He was just a skinny 22-year-old seemingly no different from so many college kids back in 1983 – writing ponderous pieces for a student newspaper about the nuclear freeze movement and railing against "the military-industrial interests" with their "billion-dollar erector sets" -- under the headline "Breaking the War Mentality."
But this one kid at Columbia University actually was different. Three decades later, Barack Obama is now in his second term as president – commander-in-chief of the U.S. military, with broad executive power over the American way of war.
And the signature piece of his Obama's national security policy, increasingly, is something that not only would have shocked his beer buddies in back in Morningside Heights. It has also surprised and dismayed some of his most ardent political supporters in the 2010s who voted for a rollback of the militarism and imperial overreach of the Bush-Cheney years:
It is a full-throated embrace of flying billion-dollar "erector sets" – drones, or unmanned aerial vehicles, that can rain down death and destruction on targets halfway across the globe with zero immediate risk to American life.
Obama's expanded, top-secret drone war has allowed the U.S. to kill high-level members of al-Qaeda without the risks that ground troops have faced in Iraq or Afghanistan, where U.S. troops have been fighting more than 11 years.
But in doing so, a president who promised "the most open and transparent administration in history" has gone to Nixonian lengths to hide its actions from the American people and from Congress.

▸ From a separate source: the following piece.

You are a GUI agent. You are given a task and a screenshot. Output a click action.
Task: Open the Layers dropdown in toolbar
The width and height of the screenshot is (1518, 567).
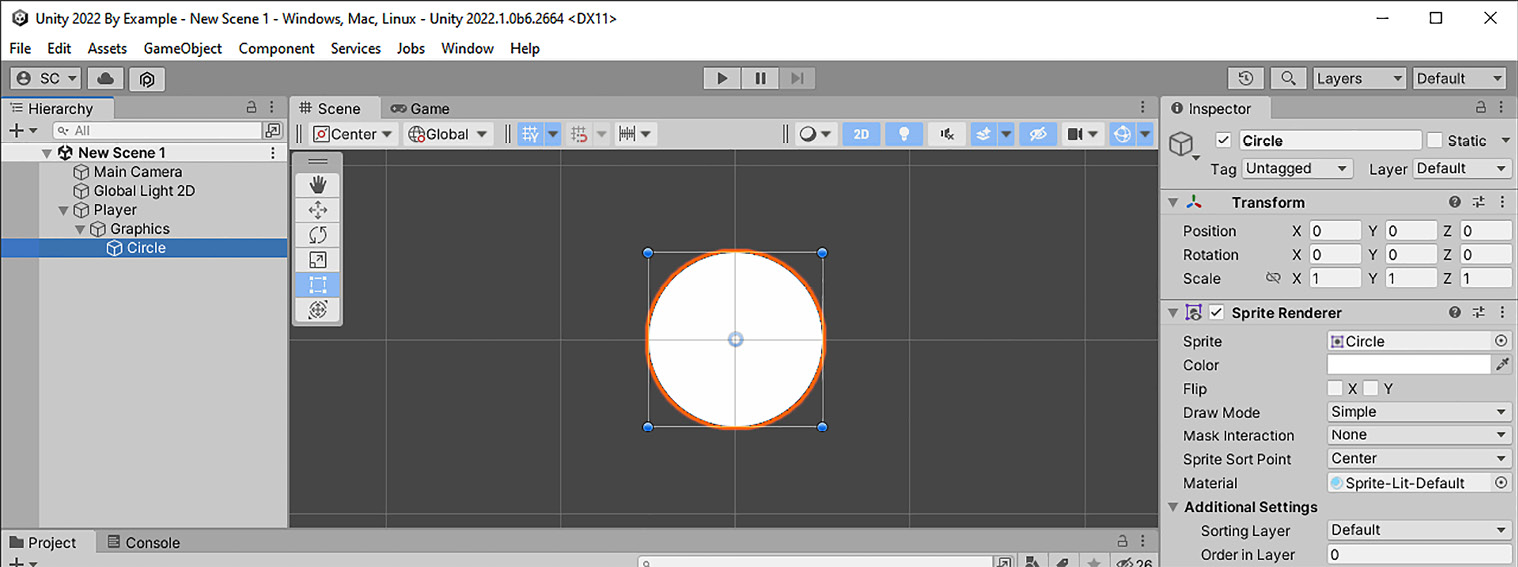(x=1358, y=78)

He's ordered missile attacks on countries such as Pakistan, Yemen and Somalia with which the nation is not at war – drone strikes that in addition to its targets have killed as many as 1,000 innocent civilians, including women and children.
And according to a White House white paper obtained by NBC News, Obama has claimed a power never even envisioned during the waterboarding-drenched years of George W. Bush and Dick Cheney – the ability to order the assassination of an American citizen believed to be engaged with al-Qaeda at a high level, even if that citizen is not currently plotting against the U.S.

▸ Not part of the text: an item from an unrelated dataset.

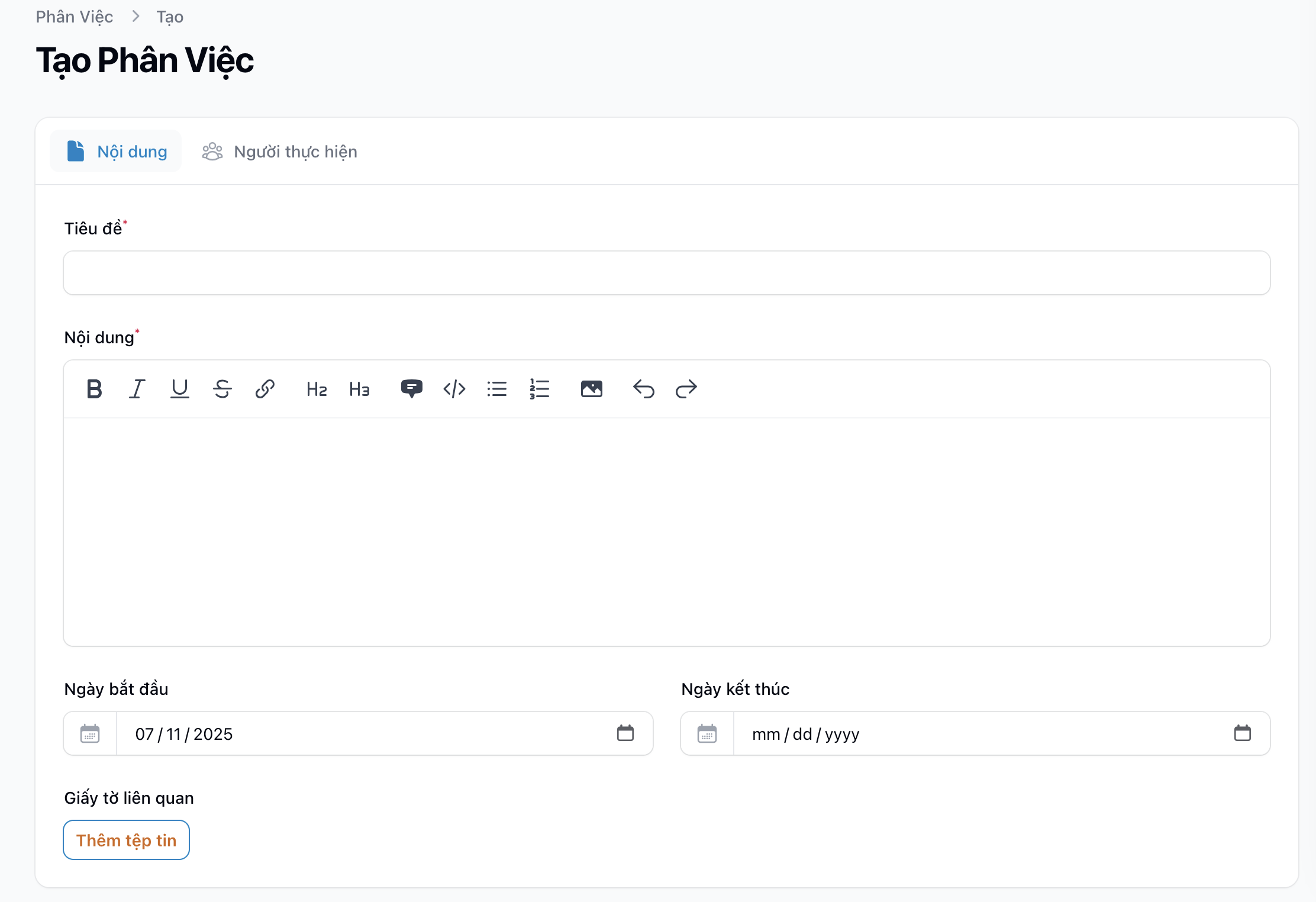Create a bulleted list
The image size is (1316, 902).
(x=496, y=389)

Just two weeks after a triumphant second inauguration, the Obama administration was in a rare defensive posture on Thursday, releasing to Congress its once-secret rationale for its ability to kill American al-Qaeda members, as Obama's pick to run the CIA -- counterterrorism chief John Brennan -- defended the drone policies. His hearing was interrupted by protests that harkened back to the Bush era – such as a woman holding aloft a sign, "Drones Fly Children Die."
The irony boggles the mind. After a long barrage from the right flank accusing the 44th president of everything from Kenyan citizenship to plotting a socialist takeover, will this become the scandal of Barack Obama second term…the betrayal of his liberal ideals?
"As successor to George W. Bush, Obama is continuing Bush's wars by other means," Andrew Bacevich, the retired Army colonel who's now a Boston University professor of international relations and frequent critic of U.S. militarism, told me. "Rather than invading and occupying countries, he relies on alternative methods, with missile-firing drones his preferred weapon of war."
In doing so, Obama's also sparked a new civil war – among the American left. On Twitter and other venues, liberals who just weeks ago seemed united in joy over the president's re-election have been at each other's virtual throats, in a war of words pitting old-school anti-war activists against Obama partisans inclined to support the president -- even for policies they surely would have excoriated if pursued under Bush and Cheney.
How did we get to this strange place?
Steve Clemons, a foreign policy expert affiliated with the centrist New America Foundation, said the drone campaign started as a way for Obama to prove as toughness toward terrorism while he ended the Iraq War and strived – not successfully yet – to wind down the conflict in Afghanistan. But over time, the power to kill alleged terrorists at no cost to American life has lured Obama, the Pentagon, and the CIA to expand the campaign to new lands and to lower-level operatives.
"There's an ease of doing it that has become too habitual – and I think there's a risk of major mistakes," Clemons said.
I agree. It seems that a tipping point was crossed a long time ago, in a world where flying U.S. death robots are now whipping up more anti-Americanism than can – or should -- be zapped with Hellfire missiles. And I worry that Obama and his ambitions have been sucked into an even more powerful vortex, where every international problem looks like a nail that can only be hammered down by our "billion-dollar erector sets."